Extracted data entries
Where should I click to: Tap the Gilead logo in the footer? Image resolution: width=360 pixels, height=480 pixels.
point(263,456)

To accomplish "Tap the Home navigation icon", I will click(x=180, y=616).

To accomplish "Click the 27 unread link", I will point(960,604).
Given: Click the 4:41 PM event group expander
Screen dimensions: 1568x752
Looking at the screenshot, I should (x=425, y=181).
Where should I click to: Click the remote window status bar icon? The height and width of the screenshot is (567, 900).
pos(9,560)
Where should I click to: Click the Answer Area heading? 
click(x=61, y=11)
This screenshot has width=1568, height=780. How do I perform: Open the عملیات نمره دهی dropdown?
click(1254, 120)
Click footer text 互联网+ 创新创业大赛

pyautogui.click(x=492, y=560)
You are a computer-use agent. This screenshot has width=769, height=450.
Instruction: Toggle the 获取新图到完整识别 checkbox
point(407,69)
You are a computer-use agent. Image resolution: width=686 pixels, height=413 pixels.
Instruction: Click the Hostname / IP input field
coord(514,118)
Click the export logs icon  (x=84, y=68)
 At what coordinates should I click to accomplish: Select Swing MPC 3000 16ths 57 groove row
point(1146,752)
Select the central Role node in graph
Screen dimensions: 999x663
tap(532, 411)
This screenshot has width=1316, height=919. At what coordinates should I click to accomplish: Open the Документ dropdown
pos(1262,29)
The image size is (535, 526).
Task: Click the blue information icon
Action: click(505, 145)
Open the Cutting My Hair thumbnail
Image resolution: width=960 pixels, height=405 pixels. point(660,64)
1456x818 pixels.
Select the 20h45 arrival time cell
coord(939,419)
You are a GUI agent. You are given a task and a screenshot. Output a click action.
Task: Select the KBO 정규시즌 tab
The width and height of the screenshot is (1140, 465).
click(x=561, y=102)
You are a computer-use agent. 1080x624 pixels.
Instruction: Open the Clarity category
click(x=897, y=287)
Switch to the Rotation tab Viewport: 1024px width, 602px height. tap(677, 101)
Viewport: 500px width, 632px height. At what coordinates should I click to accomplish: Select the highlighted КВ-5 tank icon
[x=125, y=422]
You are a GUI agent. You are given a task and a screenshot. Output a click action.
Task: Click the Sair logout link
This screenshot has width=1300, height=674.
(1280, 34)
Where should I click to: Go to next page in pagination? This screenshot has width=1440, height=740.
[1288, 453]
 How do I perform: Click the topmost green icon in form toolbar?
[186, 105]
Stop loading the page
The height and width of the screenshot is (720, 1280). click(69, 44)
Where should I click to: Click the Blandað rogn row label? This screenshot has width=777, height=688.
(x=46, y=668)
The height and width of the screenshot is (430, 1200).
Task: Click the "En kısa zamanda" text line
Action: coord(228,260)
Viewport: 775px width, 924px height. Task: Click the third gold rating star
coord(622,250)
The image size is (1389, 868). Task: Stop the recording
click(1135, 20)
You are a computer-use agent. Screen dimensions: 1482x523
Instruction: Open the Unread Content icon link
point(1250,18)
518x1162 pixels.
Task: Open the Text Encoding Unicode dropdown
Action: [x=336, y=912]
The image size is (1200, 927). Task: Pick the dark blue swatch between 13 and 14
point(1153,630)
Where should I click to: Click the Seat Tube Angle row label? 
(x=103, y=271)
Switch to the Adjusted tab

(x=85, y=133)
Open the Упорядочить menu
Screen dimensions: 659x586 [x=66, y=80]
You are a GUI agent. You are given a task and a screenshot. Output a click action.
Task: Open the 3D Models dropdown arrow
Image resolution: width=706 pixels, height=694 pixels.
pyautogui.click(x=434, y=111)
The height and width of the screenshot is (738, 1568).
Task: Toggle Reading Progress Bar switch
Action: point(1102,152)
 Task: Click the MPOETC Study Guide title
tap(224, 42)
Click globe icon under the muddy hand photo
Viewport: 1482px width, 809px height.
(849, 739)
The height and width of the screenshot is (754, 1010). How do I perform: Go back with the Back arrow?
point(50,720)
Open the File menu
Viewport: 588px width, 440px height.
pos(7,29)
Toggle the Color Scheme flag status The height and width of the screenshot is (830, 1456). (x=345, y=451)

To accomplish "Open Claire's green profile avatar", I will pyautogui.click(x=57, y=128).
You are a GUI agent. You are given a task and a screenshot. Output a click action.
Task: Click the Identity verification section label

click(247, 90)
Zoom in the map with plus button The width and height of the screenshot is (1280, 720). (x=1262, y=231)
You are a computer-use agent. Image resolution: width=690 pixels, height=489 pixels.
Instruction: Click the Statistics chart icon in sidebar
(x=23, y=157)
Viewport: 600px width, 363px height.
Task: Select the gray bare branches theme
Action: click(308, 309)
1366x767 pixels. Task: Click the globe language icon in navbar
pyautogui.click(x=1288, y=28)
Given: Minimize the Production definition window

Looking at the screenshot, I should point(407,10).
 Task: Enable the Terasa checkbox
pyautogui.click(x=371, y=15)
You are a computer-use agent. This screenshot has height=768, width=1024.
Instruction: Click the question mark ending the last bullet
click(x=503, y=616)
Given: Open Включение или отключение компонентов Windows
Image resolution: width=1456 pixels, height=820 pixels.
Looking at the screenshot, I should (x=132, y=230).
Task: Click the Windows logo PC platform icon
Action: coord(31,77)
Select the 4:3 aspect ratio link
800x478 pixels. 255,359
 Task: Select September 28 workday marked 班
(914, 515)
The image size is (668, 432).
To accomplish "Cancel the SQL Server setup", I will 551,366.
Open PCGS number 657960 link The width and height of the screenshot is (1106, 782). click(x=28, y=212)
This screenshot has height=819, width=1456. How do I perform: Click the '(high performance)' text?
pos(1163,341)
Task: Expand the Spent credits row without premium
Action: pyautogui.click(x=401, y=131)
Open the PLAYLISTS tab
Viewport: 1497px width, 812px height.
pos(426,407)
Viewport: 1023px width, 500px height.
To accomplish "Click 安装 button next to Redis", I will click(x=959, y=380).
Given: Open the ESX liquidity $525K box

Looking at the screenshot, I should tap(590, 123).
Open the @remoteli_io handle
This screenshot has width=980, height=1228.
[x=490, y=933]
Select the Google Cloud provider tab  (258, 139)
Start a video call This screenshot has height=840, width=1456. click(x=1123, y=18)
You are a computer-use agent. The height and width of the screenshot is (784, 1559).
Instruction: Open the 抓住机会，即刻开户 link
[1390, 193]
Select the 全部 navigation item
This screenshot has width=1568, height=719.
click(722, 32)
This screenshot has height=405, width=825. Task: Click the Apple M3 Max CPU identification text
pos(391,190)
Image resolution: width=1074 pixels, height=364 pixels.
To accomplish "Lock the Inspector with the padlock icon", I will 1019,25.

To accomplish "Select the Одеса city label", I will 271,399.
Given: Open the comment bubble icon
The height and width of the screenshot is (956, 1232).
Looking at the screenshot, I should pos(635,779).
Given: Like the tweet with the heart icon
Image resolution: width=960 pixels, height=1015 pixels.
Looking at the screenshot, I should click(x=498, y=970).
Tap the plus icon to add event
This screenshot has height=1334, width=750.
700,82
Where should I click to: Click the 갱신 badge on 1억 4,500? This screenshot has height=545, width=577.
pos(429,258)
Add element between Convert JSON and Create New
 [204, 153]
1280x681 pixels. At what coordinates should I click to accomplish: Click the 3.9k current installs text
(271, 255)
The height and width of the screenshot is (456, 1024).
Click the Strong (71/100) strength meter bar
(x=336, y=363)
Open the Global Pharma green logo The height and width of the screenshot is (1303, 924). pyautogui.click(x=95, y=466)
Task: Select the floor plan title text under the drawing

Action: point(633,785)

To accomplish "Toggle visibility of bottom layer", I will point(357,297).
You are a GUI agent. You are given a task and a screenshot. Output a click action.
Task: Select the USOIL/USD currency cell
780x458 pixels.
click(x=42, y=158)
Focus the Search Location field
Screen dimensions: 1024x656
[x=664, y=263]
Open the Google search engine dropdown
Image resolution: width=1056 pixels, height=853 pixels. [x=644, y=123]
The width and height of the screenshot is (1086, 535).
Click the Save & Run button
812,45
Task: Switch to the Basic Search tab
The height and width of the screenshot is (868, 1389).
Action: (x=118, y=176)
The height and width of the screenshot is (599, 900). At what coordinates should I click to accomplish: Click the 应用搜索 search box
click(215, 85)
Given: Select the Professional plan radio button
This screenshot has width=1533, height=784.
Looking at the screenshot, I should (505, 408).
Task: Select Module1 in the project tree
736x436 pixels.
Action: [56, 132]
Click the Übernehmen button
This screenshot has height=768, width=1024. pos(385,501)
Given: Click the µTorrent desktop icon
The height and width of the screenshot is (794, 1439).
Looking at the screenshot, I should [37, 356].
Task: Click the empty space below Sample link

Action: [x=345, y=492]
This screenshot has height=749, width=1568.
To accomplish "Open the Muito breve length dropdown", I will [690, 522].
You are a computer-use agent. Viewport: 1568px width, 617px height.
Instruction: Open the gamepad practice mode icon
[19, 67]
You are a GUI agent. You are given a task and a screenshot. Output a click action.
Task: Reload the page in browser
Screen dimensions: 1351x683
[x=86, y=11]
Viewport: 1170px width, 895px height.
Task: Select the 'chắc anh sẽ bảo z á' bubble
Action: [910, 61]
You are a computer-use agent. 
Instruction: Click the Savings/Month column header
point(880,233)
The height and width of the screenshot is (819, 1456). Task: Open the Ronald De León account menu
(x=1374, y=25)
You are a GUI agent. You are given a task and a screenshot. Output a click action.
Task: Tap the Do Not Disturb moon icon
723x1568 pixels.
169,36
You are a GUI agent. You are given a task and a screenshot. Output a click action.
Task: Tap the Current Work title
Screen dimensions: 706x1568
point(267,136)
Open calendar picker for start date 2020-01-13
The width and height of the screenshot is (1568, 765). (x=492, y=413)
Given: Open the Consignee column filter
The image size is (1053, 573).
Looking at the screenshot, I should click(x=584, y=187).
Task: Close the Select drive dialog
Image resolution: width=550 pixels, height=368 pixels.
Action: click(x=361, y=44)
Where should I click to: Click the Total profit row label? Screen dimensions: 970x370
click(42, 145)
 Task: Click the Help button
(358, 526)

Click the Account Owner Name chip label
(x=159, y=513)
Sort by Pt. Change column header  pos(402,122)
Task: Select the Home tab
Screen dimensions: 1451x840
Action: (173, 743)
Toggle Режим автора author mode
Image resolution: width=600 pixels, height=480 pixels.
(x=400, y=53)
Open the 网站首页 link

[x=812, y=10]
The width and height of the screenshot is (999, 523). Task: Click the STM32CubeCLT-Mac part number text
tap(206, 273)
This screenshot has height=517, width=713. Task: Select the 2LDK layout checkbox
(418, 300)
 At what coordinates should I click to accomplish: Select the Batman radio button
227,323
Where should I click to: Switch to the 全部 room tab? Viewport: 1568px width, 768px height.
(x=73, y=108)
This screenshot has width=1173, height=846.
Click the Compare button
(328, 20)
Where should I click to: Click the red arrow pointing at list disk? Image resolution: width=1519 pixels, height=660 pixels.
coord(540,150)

**EXERCISE REQUIREMENTS:**
Copy each line above where the string "event" occurs.

**RESPONSE TO THE TASK:**
Given: Click the 4:41 PM event group expander
Tap the plus icon to add event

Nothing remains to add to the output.